From 105 reports, a total of 43 distinct DATs were identified and analysed. While the geographic scope of the review was Latin America, most tools originated from Brazil and Mexico, making these countries the central focus of the findings. This regional concentration underscores the variability in dietary surveillance capacity across Latin America, with limited representation from Central America children and adolescents. For instance, countries such as El Salvador, Nicaragua, Venezuela, Honduras, and Panama have documented facing nutritional challenges where malnutrition coexist with raising rates of overweight and obesity. In 2019, the National Health Survey of Panama (ENSPA) reported a combined prevalence of overweight and obesity of 37% in children aged 5–9 years, while among adolescents aged 10–14 years 22% were overweight and 15% had obesity; concurrently, the prevalence of undernutrition in children under 5 years was 15% (95% CI: 13.4, 17.3).(37,Reference Pedreschi, Fontes, Roa, Quintana and Mendoza38) Similarly, El Salvador experienced a marked burden of excess weight among school-age children in the 2015–2016 National School Height and Weight Census.(Reference Pérez, Melgar, Garcés, De Marquez, Merino and Siu39) Using the WHO-2007 growth reference, 30% of children aged 6-9 years were classified as overweight or obese.(Reference Pérez, Melgar, Garcés, De Marquez, Merino and Siu39) In the younger group, UNICEF Progress Assessment, 2018–2022 reports a prevalence of stunting and excess weight of 15% and 7% among children <5 years, respectively.(40) These reports highlight the double burden of malnutrition in the region, however, despite existing anthropometric monitoring, limited dietary intake data is available for a comprehensive understanding of these nutrition outcomes.
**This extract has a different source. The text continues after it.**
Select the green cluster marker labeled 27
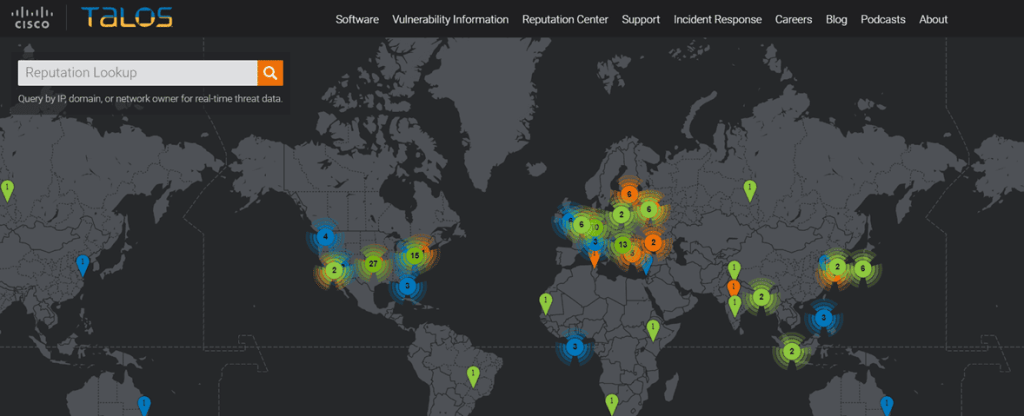This screenshot has width=1024, height=416. coord(373,263)
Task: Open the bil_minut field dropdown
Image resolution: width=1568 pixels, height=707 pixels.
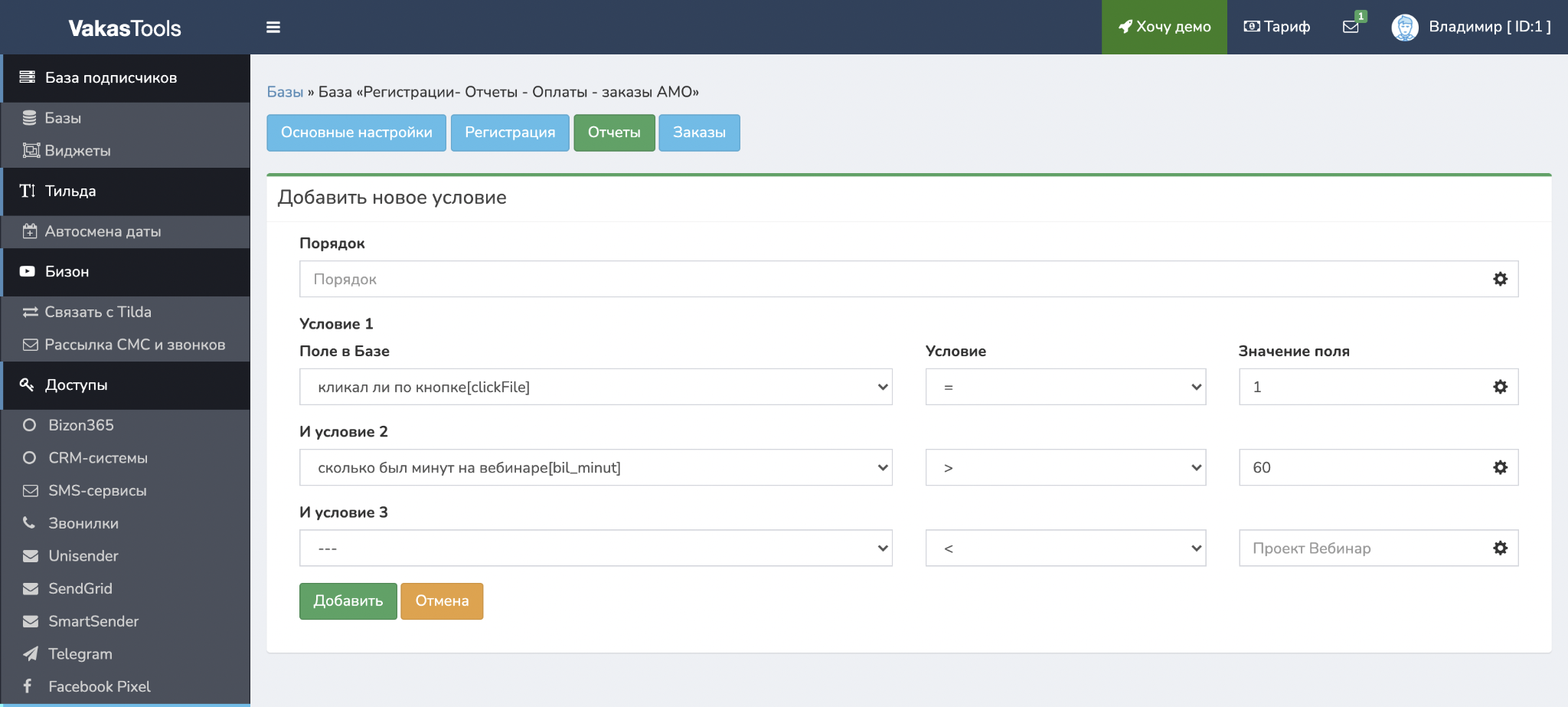Action: click(x=595, y=468)
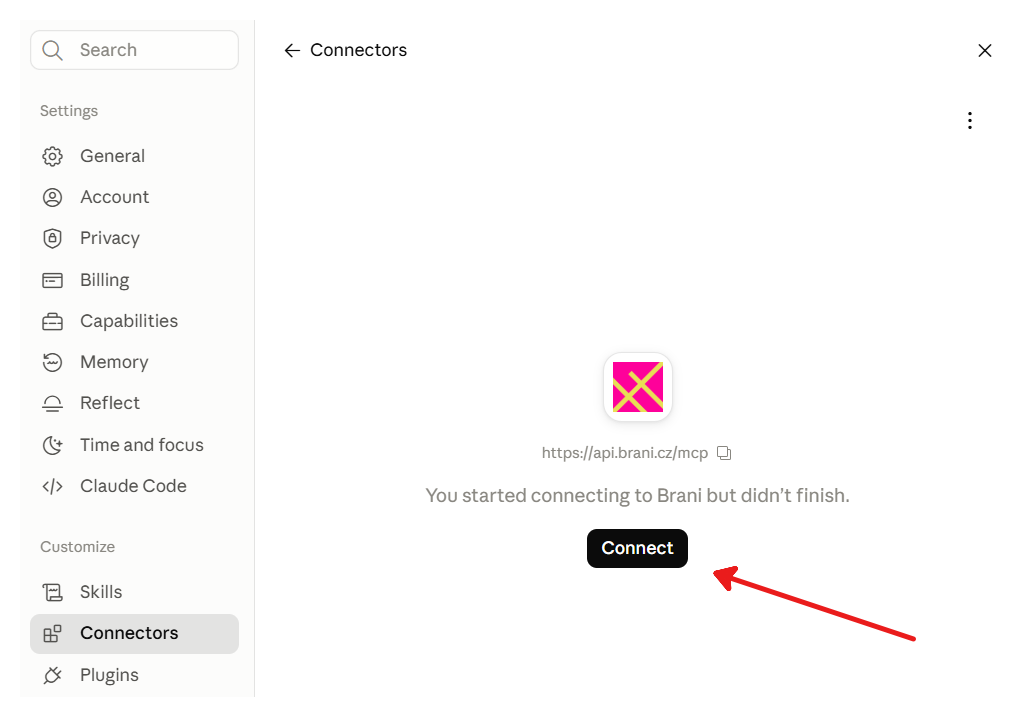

Types and characteristics of DATs
FFQs dominated the landscape, accounting for 77% of all identified tools. The high prevalence of FFQs is consistent with their logistical advantages in large-scale, low-resource settings, such as lower respondent burden, cost-effectiveness, and ease of administration.(Reference Bailey10) While food records and 24 HR recalls may offer more accurate, real-time intake data, their high variability and participant burden make them less commonly used in large-scale studies involving adolescents.(Reference Naska, Lagiou and Lagiou41,Reference Boushey, Harray and Kerr42) These findings emphasise the methodological impact on energy intake reporting in young populations. Also, it is important to note that FFQs have historically been the primary method in large cohort studies globally, due to these same strengths.(Reference Cade, Thompson, Burley and Warm12,Reference Tabacchi, Garbagnati, Wijnhoven and Cairella43) However, the continued reliance on FFQs in Latin America contrasts with recent trends in high-income countries, where 24 HR recalls and digital self-report tools are becoming more widely adopted to improve precision and respondent engagement.(Reference Amoutzopoulos, Steer and Roberts16,Reference Illner, Freisling, Boeing, Huybrechts, Crispim and Slimani44)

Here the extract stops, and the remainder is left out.